It's nearly ready looks beauty

Protein frozen yoghurt with blended blueberry's and strawberries mmmmm
View attachment 166958


----------



## sxbarnes (Dec 1, 2005)

skipper1987 said:


> Not seen them in the supermarket's
> 
> Wee can I get them?


they'll be there mate. with the custard and the jams. don't get the little pots in the fridge as they've got different macros


----------



## skipper1987 (May 1, 2013)

sxbarnes said:


> they'll be there mate. with the custard and the jams. don't get the little pots in the fridge as they've got different macros


Ok mate il have a nosey cheers


----------



## skipper1987 (May 1, 2013)

Well the frozen protein yoghurt was heaven after been so strict for 14 days will be making more once it's gone!

Update on the DNP major sweats tonight can't cool down. Thinks it's made worse that I have a bad throat infection gonna start my antibiotics later not looking forward to work in the morning. Gonna go get in bed and hope I feel better in the morning.


----------



## skipper1987 (May 1, 2013)

DAY 15

DNP 300mg

Winstrol 75mg

T3 50mcg

Supps

Vit c 4000mg

Electrolytes powder x 2 daily

Mega sweats last night was unsure at first if I had p1ssed the bed or not!!!

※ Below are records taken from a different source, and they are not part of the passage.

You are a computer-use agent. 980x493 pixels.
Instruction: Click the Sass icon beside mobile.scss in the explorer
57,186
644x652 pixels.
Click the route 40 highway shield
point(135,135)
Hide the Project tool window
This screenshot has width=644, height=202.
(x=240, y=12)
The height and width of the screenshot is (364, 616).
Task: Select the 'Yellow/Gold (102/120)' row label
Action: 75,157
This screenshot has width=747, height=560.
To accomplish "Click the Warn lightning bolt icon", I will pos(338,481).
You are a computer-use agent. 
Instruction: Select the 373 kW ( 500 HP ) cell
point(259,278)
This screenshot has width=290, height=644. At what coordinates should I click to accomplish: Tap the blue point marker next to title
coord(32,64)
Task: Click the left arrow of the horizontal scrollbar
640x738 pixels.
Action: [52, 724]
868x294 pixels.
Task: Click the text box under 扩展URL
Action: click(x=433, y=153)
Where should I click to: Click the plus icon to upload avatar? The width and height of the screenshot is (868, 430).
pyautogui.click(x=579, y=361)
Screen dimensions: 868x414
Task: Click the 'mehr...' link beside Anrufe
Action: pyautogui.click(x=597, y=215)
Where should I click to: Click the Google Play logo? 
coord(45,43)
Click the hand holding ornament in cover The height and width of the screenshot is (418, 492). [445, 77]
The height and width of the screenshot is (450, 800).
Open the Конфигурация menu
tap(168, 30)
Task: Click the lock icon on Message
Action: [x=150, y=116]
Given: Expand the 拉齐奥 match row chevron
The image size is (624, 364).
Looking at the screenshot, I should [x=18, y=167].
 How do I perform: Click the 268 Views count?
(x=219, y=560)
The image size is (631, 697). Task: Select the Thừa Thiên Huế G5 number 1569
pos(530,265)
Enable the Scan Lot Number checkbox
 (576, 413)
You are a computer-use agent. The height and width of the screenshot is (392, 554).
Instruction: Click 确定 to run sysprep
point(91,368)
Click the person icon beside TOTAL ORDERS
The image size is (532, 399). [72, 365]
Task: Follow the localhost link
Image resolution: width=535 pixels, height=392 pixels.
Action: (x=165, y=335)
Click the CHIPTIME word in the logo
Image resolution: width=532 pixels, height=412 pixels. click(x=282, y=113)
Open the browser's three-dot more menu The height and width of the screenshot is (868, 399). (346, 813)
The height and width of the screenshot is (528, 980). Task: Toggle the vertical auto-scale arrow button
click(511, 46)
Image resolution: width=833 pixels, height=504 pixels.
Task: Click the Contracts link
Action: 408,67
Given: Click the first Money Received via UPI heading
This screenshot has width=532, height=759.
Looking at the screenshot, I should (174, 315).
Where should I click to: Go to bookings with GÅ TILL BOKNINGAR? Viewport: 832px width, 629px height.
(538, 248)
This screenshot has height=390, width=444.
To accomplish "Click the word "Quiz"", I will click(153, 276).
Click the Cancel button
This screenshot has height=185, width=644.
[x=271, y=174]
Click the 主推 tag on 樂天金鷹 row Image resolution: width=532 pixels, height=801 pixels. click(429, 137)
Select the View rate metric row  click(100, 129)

Throat was agony all night and woke this morning having totally lost my voice does anybody know why dnp does this?

Gonna check my weight tonight am hoping I will have gone down to 16st or nearly at least. Was planning on doing 3-4weeks in the DNP but starting to feel like crap constantly maybe hang in another 5 days and call it a day carry on cutting just with aas and t3?


----------



## skipper1987 (May 1, 2013)

Not a bad little chest and arms seshion felt better once I got in the gym.

Weighed myself while I was there another 6lbs loss so am down to 16.6!!! Very happy with that.


----------



## skipper1987 (May 1, 2013)

View attachment 167047


Chicken and bacon salad best meal I had in days!!


----------



## TommyP257 (Mar 2, 2015)

Great log mate good read, only thing I would say is I noticed you said you were coughing up a yellow/green liquid and starting antibiotics? I'm no expert but if I was on DNP and I coughed up anything a shade of yellow I would stop the DNP straight away as it is probably linked? Also I'm not sure mixing antibiotics and DNP is the best idea? Be careful.


----------



## skipper1987 (May 1, 2013)

TommyP257 said:


> Great log mate good read, only thing I would say is I noticed you said you were coughing up a yellow/green liquid and starting antibiotics? I'm no expert but if I was on DNP and I coughed up anything a shade of yellow I would stop the DNP straight away as it is probably linked? Also I'm not sure mixing antibiotics and DNP is the best idea? Be careful.


Hi mate cheers glad u enjoyed the read.

Been to doctors I have a throat infection that will explain the green crap am coughing up. Feeling loads better today.

I have decided to come off the DNP this Friday but carry on with the t3 and WINSTROL but add some hit cardio.


----------



## skipper1987 (May 1, 2013)

DAY 16

DNP 300mg

T3 50mcg

Winstrol 75mg

Supps

Vit c 4000mg

Electrolytes powder x2 daily.

Mother fvcker!!! Shocking night again never sweated so much in my life well apart from wen me and a friend did half oz of wizz back in my rave dayzzzz

Woke up at 6am for work feeling like death! Felt confused,tired,fatigued , drained and just basically like a bag of smashed crabs!! Ended up skipping breakfast had no appetite at all!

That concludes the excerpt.